UMAP it constructs a high-dimensional graph representation of the data and then projects it onto a low-dimensional space, by applying a series of optimization steps. This results in a visual representation of the data that is both accurate and interpretable. In comparison to PCA and t-SNE, UMAP offers a good balance of accuracy, efficiency, and scalability, making it a popular choice for dimensionality reduction in machine learning and data analysis.
Using the same procedure as in the t-SNE subsection, we build and fit the UMAP model, and visualize the Penguin dataset in two dimensions by species, island, and sex.
import umap
umap_model = umap.UMAP(n_components = 2, n_neighbors=10)
X_umap = umap_model.fit_transform(X_scaled)

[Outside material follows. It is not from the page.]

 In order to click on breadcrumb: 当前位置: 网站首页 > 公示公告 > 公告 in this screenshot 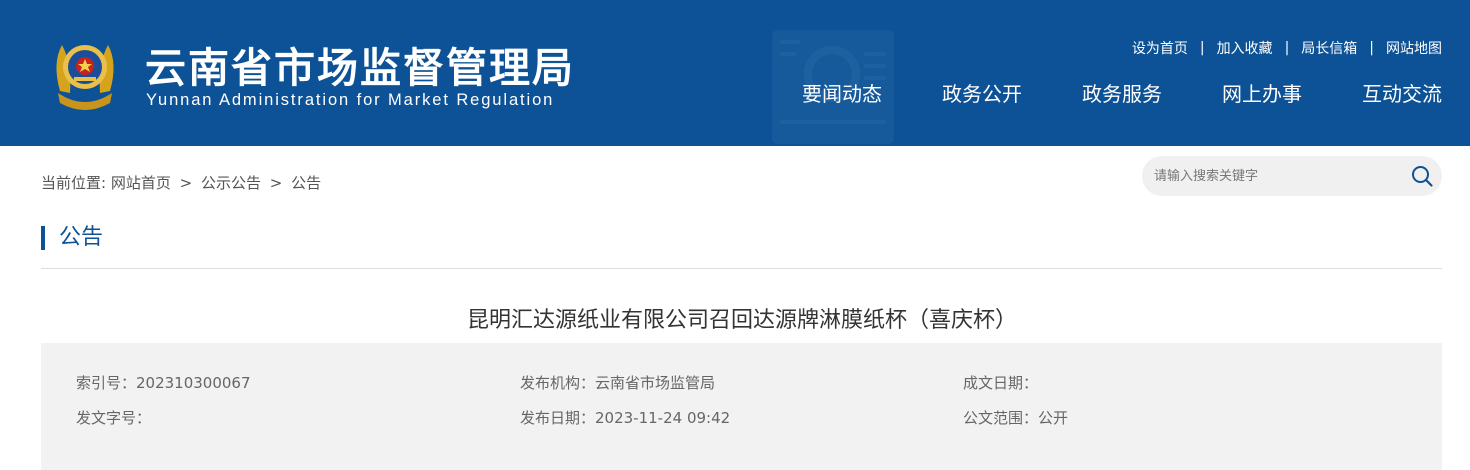, I will do `click(181, 182)`.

X_umap_species = penguins_dimR.join(pd.DataFrame(X_umap,
index = penguins_dimR.index,
columns = ['PC_1', 'PC_2']))
Exercise
Here we perform the same clustering task using K-Means on a dataset reduced to two components obtained from the UMAP model (code examples are availalbe in the Jupyter Notebook.
Keypoints
Representative method include PCA, t-SNE, and UMAP
PCA is a method to reduce dimensions via creating new variables called principal components (PCs), which are linear combinations of the original features.
Perform PCA task and then decide optmal number of component.
T-SNE and UMAP are both nonlinear dimensionality reduction methods mainly used to visualize high-dimensional data in 2D or 3D.
T-SNE focuses on keeping similar points close and dissimilar points apart in lower-dimensional space, but not applicable for feature reduction or predictive modeling.
UMAP preserves both local relationships (nearby points stay close) and some global structure, scales well to large datasets, and is mainly used for exploration and visualization.